Saved data entries
_ _ _ _
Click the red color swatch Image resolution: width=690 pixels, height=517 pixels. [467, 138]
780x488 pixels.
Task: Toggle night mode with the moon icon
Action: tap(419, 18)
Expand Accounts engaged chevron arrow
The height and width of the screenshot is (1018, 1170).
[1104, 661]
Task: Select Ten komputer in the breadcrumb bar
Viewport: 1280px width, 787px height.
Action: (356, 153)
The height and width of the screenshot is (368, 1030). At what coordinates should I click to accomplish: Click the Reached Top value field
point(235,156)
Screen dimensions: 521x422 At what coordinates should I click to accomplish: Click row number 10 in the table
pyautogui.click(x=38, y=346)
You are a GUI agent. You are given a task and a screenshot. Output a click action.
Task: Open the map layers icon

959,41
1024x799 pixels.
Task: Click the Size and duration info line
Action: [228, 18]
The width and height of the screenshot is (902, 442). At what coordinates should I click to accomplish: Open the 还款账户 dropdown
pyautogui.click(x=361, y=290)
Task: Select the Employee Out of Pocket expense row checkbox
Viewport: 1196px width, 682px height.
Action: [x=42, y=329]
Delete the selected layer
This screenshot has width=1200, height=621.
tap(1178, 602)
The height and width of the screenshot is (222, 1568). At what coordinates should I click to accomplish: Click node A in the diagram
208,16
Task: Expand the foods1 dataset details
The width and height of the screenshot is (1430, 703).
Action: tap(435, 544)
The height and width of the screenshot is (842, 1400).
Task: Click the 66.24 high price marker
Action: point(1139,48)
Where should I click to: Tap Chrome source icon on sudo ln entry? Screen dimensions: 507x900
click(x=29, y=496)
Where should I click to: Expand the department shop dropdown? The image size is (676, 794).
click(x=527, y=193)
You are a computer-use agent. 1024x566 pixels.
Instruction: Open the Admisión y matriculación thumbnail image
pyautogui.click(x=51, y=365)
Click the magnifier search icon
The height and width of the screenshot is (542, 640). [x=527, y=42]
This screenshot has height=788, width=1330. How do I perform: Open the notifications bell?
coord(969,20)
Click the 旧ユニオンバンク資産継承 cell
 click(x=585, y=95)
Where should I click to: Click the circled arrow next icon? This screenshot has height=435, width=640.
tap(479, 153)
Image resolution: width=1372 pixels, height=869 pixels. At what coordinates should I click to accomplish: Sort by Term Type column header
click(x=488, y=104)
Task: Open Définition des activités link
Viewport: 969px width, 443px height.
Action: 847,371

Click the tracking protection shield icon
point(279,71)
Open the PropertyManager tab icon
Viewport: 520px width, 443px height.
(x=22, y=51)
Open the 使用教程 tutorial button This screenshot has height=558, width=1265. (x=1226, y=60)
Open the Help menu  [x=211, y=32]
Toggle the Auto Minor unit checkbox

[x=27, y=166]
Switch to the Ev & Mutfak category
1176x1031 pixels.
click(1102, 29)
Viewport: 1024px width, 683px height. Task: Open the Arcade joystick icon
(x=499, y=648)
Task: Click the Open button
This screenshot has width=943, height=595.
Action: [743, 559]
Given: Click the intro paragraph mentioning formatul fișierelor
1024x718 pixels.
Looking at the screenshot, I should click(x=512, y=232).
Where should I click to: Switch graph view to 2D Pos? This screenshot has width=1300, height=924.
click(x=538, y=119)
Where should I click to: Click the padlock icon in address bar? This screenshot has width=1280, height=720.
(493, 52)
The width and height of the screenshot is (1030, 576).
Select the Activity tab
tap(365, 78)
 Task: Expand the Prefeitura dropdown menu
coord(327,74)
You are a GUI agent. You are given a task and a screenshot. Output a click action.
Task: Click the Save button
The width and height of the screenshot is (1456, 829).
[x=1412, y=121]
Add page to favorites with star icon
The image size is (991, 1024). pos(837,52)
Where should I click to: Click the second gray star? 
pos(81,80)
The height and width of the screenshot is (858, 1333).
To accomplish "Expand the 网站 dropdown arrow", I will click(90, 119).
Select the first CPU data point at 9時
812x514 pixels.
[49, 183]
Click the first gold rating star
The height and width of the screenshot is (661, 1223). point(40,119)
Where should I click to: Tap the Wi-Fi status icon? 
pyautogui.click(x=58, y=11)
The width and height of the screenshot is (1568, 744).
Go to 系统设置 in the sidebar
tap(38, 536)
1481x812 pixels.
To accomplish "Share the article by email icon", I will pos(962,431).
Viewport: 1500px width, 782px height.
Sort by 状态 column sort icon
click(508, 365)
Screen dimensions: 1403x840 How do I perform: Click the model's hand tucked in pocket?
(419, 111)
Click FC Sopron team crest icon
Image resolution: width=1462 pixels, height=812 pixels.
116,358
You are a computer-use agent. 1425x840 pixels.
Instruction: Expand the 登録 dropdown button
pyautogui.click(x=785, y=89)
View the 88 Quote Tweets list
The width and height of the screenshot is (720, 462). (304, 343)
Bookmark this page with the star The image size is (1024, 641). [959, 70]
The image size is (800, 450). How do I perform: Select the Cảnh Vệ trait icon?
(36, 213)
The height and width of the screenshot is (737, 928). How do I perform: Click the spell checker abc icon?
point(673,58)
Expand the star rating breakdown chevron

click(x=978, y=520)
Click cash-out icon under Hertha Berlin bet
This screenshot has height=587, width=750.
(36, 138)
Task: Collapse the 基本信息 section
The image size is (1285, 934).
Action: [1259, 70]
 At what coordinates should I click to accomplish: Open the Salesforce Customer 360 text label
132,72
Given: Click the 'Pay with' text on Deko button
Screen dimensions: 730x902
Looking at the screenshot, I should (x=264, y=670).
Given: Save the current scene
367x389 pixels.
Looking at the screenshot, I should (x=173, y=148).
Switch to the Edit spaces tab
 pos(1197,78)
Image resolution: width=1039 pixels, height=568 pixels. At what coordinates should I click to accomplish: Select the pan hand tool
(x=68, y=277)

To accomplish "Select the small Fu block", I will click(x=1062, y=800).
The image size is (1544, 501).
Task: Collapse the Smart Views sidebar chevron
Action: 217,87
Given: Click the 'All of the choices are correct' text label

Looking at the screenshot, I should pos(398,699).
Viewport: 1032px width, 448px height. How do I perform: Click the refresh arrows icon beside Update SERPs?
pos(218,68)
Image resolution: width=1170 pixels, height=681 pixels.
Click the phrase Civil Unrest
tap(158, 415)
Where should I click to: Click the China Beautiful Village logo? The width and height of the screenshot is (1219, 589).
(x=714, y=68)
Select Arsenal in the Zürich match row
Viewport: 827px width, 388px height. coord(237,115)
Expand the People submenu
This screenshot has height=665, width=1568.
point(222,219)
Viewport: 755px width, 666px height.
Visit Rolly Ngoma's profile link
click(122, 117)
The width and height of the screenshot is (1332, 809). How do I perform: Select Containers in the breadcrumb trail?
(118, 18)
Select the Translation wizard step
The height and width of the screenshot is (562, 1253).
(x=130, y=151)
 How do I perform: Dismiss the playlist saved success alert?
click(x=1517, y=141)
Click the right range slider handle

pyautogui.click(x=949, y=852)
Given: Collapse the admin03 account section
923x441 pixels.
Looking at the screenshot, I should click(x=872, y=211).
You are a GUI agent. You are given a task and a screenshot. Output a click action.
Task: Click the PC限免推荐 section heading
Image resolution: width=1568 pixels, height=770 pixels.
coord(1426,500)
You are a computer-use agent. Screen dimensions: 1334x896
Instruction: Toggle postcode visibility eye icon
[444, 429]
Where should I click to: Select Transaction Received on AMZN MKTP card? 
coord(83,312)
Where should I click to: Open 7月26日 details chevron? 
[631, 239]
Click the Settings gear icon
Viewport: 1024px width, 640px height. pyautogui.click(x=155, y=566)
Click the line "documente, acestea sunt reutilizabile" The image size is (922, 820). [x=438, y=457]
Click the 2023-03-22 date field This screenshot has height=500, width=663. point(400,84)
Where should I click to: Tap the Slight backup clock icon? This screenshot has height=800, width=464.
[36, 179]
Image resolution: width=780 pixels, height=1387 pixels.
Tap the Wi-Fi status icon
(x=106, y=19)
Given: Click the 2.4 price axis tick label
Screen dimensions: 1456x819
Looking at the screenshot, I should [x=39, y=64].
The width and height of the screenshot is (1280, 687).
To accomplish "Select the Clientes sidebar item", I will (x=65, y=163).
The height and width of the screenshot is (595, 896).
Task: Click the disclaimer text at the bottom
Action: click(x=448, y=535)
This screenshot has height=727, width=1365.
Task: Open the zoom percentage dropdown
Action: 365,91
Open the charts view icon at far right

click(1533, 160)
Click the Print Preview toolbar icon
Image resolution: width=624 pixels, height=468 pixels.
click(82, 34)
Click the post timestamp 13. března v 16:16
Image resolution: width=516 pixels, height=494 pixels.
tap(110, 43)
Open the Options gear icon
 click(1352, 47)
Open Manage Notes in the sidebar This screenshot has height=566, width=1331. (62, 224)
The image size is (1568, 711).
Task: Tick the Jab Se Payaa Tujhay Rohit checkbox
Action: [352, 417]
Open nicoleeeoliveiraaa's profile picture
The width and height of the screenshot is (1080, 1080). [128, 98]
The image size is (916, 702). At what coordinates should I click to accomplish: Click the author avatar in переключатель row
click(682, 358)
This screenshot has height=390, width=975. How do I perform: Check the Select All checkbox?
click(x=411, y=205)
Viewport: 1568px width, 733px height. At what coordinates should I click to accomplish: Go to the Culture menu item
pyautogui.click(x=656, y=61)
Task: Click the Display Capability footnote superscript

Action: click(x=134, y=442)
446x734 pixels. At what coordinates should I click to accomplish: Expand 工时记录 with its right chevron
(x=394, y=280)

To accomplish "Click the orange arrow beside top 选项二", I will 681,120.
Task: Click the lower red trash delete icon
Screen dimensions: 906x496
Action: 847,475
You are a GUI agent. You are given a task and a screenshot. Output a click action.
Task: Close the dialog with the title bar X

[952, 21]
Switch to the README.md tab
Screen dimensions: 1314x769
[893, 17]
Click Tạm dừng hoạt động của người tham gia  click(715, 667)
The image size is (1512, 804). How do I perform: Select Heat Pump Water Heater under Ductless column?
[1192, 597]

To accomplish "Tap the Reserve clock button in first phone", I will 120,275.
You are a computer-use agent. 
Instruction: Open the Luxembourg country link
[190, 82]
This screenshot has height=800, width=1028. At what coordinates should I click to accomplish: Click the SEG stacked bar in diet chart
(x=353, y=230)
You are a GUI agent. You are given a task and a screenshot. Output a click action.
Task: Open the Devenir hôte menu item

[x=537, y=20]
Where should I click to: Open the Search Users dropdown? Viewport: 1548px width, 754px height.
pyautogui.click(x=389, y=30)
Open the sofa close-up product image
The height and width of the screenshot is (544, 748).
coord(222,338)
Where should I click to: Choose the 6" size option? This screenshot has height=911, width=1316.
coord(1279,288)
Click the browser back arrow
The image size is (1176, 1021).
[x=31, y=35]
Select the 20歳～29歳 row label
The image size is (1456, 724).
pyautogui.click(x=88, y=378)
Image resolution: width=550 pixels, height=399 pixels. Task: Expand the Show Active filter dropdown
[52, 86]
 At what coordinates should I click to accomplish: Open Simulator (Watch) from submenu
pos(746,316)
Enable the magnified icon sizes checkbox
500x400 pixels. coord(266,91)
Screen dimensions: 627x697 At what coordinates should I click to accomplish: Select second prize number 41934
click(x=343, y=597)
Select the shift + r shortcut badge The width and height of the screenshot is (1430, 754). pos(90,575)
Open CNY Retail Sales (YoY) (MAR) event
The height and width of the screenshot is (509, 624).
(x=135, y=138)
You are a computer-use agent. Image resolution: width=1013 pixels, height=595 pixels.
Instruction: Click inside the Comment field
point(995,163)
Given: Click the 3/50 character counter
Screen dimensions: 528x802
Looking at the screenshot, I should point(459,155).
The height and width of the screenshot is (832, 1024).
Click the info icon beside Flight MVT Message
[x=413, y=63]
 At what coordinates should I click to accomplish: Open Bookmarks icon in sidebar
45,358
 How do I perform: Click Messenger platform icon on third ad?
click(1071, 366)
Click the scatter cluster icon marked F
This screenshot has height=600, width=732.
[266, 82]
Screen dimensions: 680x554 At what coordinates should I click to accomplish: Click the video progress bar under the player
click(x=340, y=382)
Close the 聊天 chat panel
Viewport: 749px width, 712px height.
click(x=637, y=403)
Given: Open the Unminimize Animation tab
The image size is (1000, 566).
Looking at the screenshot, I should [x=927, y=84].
_ _ _ _
» **Prompt**
Both end lines included, restate word for word the lines above from the line with "Where should I click to: Click the second" to the line with "Viewport: 1500px width, 782px height.", and nothing else.

» **Expected answer**
Where should I click to: Click the second gray star? 
pos(81,80)
The height and width of the screenshot is (858, 1333).
To accomplish "Expand the 网站 dropdown arrow", I will click(90, 119).
Select the first CPU data point at 9時
812x514 pixels.
[49, 183]
Click the first gold rating star
The height and width of the screenshot is (661, 1223). point(40,119)
Where should I click to: Tap the Wi-Fi status icon? 
pyautogui.click(x=58, y=11)
The width and height of the screenshot is (1568, 744).
Go to 系统设置 in the sidebar
tap(38, 536)
1481x812 pixels.
To accomplish "Share the article by email icon", I will pos(962,431).
Viewport: 1500px width, 782px height.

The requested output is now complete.